## SHORT PROBLEM
Print the records below verbatim, beginning with the line that contains "Tussenpersoon van God (29, 900)" and continuing through the line that contains "Marie-Therese (Marie-T) (29, 878)", with both of those lines included.

## DATA SECTION
● ● ● ●

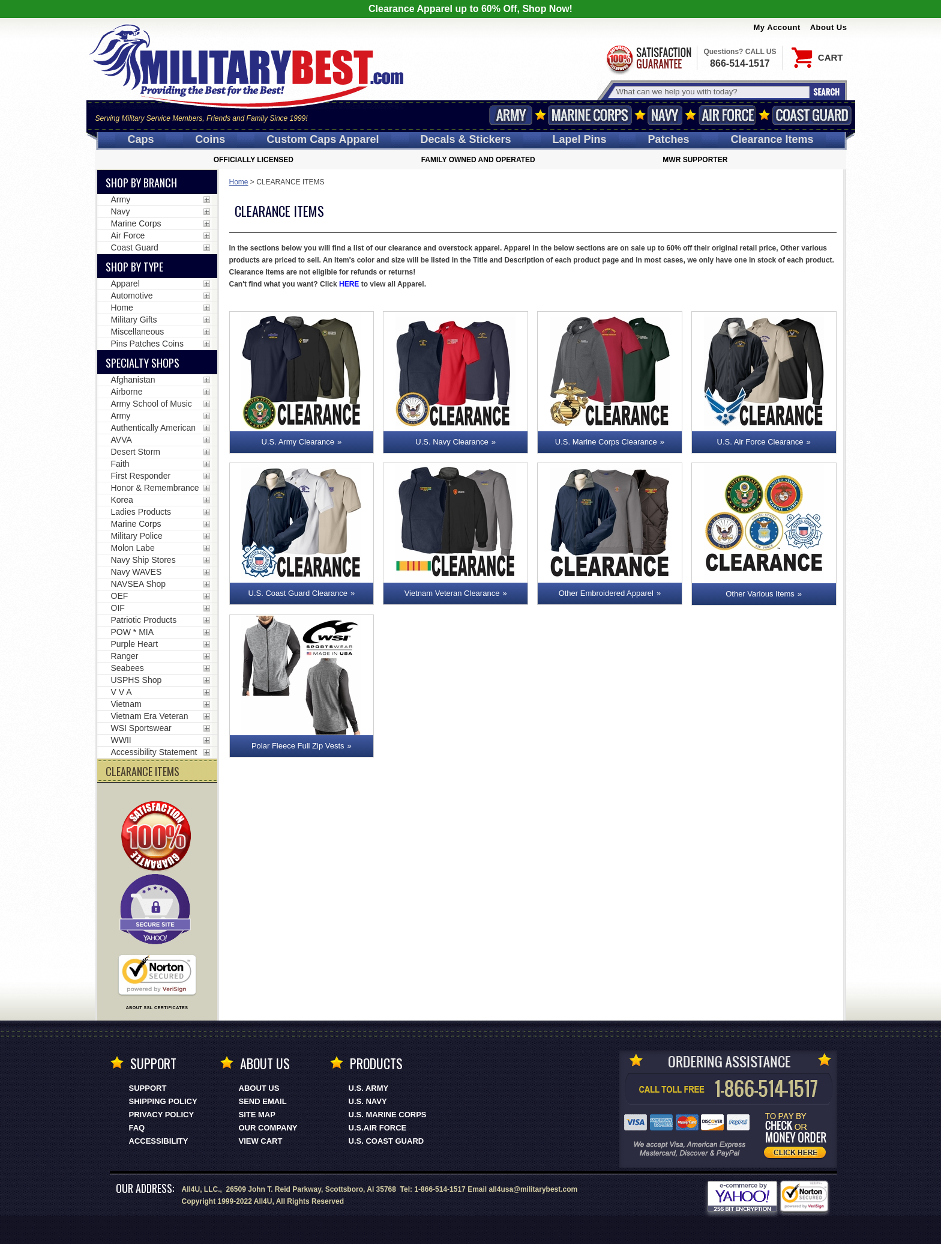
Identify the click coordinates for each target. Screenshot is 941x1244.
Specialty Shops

● ● ● ●

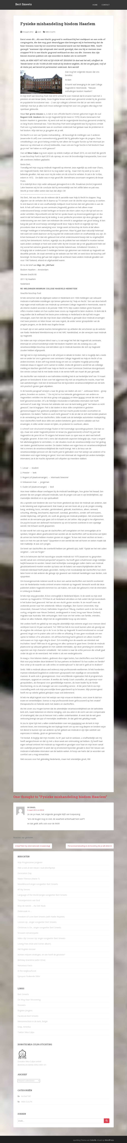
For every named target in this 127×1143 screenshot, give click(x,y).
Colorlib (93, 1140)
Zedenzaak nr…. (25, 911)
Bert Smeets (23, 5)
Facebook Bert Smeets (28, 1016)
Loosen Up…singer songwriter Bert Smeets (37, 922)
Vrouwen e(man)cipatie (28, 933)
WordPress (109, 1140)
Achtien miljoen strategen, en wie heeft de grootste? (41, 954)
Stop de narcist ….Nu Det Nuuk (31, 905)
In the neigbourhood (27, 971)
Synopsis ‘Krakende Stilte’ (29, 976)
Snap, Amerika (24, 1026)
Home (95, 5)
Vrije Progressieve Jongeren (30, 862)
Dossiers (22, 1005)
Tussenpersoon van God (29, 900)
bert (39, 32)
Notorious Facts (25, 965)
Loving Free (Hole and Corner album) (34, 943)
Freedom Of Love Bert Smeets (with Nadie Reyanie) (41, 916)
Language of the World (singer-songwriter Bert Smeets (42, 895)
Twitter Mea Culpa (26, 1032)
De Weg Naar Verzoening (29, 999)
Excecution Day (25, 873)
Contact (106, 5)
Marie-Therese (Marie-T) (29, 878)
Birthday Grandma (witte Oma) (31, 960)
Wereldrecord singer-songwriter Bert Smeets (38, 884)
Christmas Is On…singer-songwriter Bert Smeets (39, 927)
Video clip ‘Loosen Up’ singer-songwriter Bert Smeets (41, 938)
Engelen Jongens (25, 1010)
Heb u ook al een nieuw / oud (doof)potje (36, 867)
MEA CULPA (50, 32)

● ● ● ●

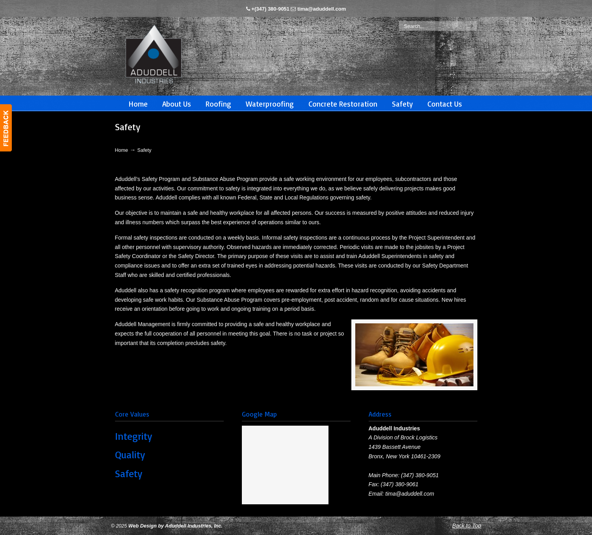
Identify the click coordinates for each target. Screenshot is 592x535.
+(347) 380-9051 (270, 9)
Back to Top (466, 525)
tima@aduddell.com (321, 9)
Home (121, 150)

● ● ● ●

## ANSWER TO THE TASK
Tussenpersoon van God (29, 900)
bert (39, 32)
Notorious Facts (25, 965)
Loving Free (Hole and Corner album) (34, 943)
Freedom Of Love Bert Smeets (with Nadie Reyanie) (41, 916)
Language of the World (singer-songwriter Bert Smeets (42, 895)
Twitter Mea Culpa (26, 1032)
De Weg Naar Verzoening (29, 999)
Excecution Day (25, 873)
Contact (106, 5)
Marie-Therese (Marie-T) (29, 878)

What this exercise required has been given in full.